New tool predicts three-dimensional organization of human chromosomes
The predictive tool is a boon for researchers studying how cells control the activity of genes. The fine-tuned interaction between regulatory signals and the three-dimensional architecture of chromosomes helps explain how cells achieve their key functions, and how they go haywire, as happens in diseases such as cancer.
The experimental technique to measure these three-dimensional interactions, Hi-C, is expensive, which has limited high-quality data to just a few types of cells. In contrast, the new tool can predict these interactions using much more easily measurable and commonly available data. This could help biologists perform across many cell types more detailed research into tissue development, cancer and other diseases that are affected by this type of distant gene regulation.
UW–Madison researcher Sushmita Roy and her graduate student Shilu Zhang led the work, which was published in Nature Communications.

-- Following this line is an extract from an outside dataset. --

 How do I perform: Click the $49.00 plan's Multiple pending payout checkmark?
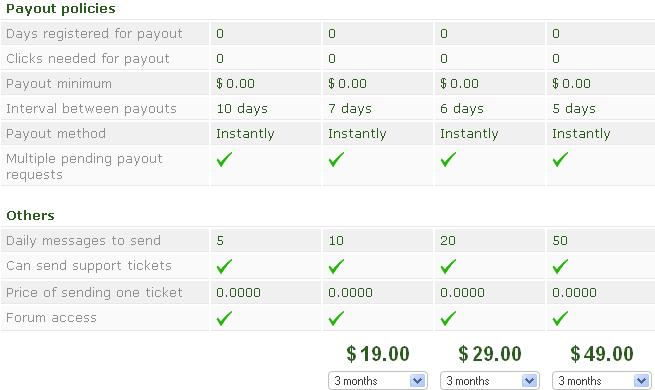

The researchers have made the tool freely available to other scientists and continue to improve the predictive power of the tool, which they named HiC-Reg after the resource-intensive experiments.
“We can very cheaply predict the output of Hi-C experiments, which can help us prioritize other regions of the genome to follow up with more fine-tuned experiments,” says Roy, a professor in the Wisconsin Institute for Discovery and the UW–Madison Department of Biostatistics and Medical Informatics. “This can be used as a resource to interpret regulatory variation in the genome.”
A far cry from the neat, straight lines of DNA pictured in textbooks, real chromosomes fold, twist and bend to fit several linear feet of DNA into a tiny cell nucleus. These loops also bring distant regions of a chromosome together. Some of these regions carry regulatory information that can promote or repress the expression of distant genes. This intricate gene expression magnifies the complexity of traits that organisms exhibit.
Roy and other researchers have previously developed models that could predict whether or not two distant regions of a chromosome would interact. HiC-Reg builds on that model and not only predicts whether two regions will interact but also how strong that interaction might be. It provides a more complex and realistic model of how chromosomal regions interact and potentially regulate gene expression.
To create HiC-Reg, Roy’s team fed a series of commonly available genomic data, such as the presence of proteins and chemical modifications that activate or repress gene expression, into a machine learning algorithm. It also included Hi-C data from the few cell lines for which it is available. The tool then learned relationships that enabled it to predict the Hi-C measurements for a new pair of genomic regions.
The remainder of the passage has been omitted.